I slept in pretty late considering how late or how early I went to bed. I was so overwhelmed at really had no clue how to process everything that was going on. And then the doctor comes in and I know God sent her to me at that very moment.
She comes in to talk with me about the 48 hour release. But then she tells me that her son had pertussis at 20 days old and has first hand experience with this disease. Her story was almost identical to mine where she begged for him to be tested and was denied up until the point where it was too late for antibiotics to help anything other than take away contagiousness. She then goes on to tell me they call it the 100 day cough for a reason, and that she will more than likely have coughing episodes where she has apnea (stops breathing) randomly this next month and possibly through September. But she gives us another option vs. staying in the hospital that long or coming back everytime this happens. She said they went home with an apnea monitor that alarms when heart rate and oxygen level are too low and oxygen.
She makes the call for us to get this set up, and we are thrilled! Honestly Dave and I have seen this so many times now that we feel more comfortable doing everything than watching a nurse do it.

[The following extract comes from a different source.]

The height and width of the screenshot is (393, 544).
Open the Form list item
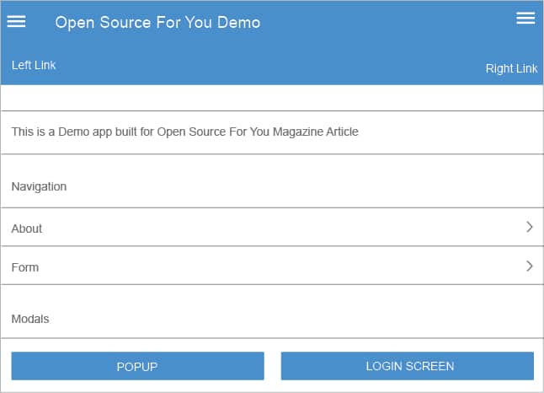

Faith is an easy thing to talk about but the hardest thing to do when reality is literally slapping you in the face. The healing for her was always there and those two days we went with no episodes I believed it, received it, prayed for it. But when we got home and she started coughing I immediately panicked and doubted and wondered if she would stop breathing. It is so easy to have this unshaking faith for someone else that in reality if something actually happened to them they would think it was horrible in the moment, but it wouldn't effect them for the rest of their life. It is another thing to have faith for someone so close to you, that it would change the rest of your life. Dave and I talked about do we just have faith that God is going to completely heal our little girl? Or do we just keep her in the hospital just in case? Does that mean our faith is weak? And are we perfectly ok with Gods sovereignty that whether he heals her or the unthinkable happens? And I told Dave that I could not live with myself for the rest of my life if something happened- I would blame myself.

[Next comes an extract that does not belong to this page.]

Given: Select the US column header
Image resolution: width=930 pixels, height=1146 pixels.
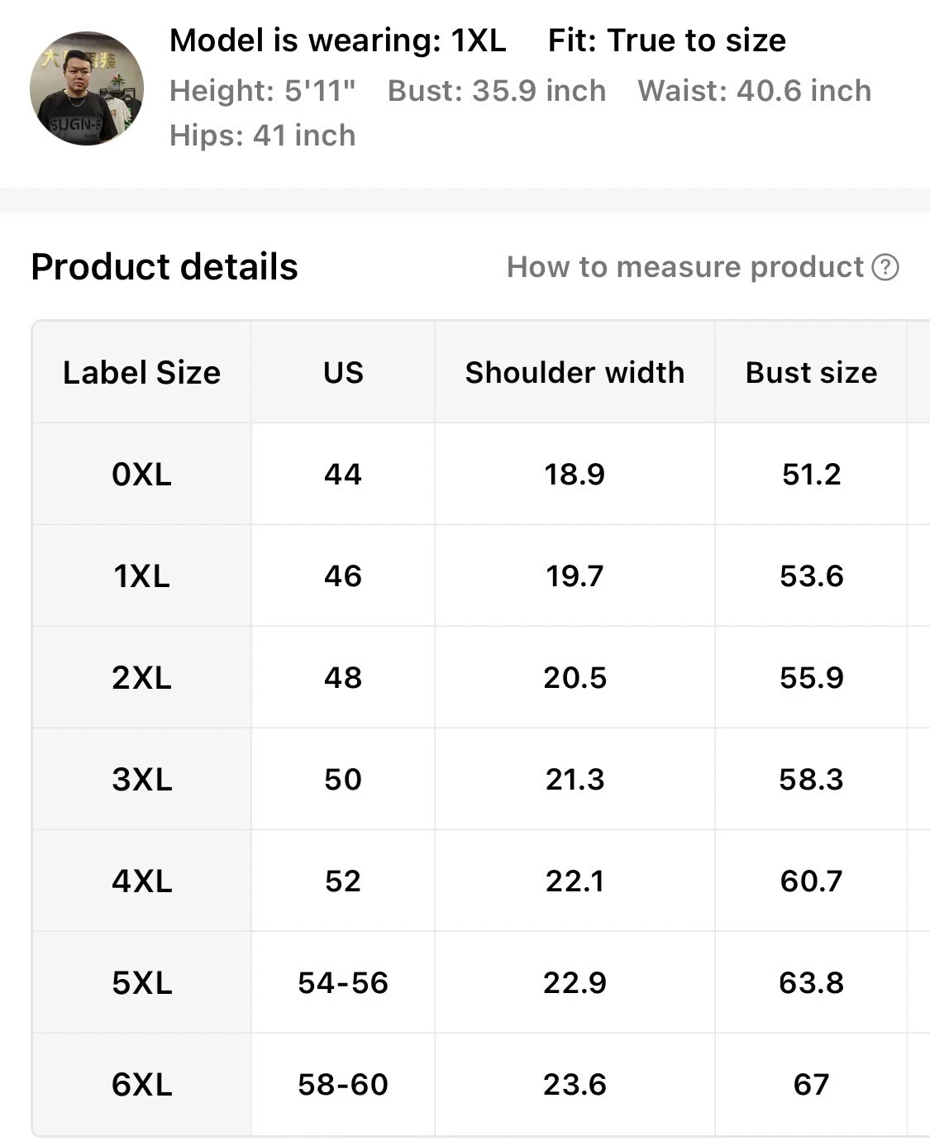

And God met me where I was, and gave me a doctor who has worked here the whole time, who from the beginning I knew her name and she was just never assigned to Lilly. Who just happened to have the same story as me. I don't believe that was just coincidence. He saw my weakness and met me where I was. Is it embarrassing for me to admit that, absolutely. I wish I could have this amazing testimony that God miraculously healed my daughter wholely and completely. And I'm sure I would have that story if I had just believed him for it. But the funny thing is He still gets all the glory. He still gave me an answer and he still can heal her completely, but he gave me exactly what I needed in this moment. And in the end my faith to trust that He will provide exactly what I needed has grown and He still gets all the glory.
I hope and pray we don't even have to use it at home, but how good is my God to give that to me so I can leave this hospital with confidence. He never fails. My faith and trust may fail, but He never does.
I may be weak, but Your spirit's strong in me. My flesh may fail, but my God you never will.
Wednesday, July 11, 2012
Update on Lilly
So the past two weeks have been the most heartbreaking, frustrating, helpless two weeks I think I have ever lived. We have literally lived in Dr. offices, the ER, and the hospital for two weeks. I'm pretty sure everyone at college park knows me by my first name now. Where to begin?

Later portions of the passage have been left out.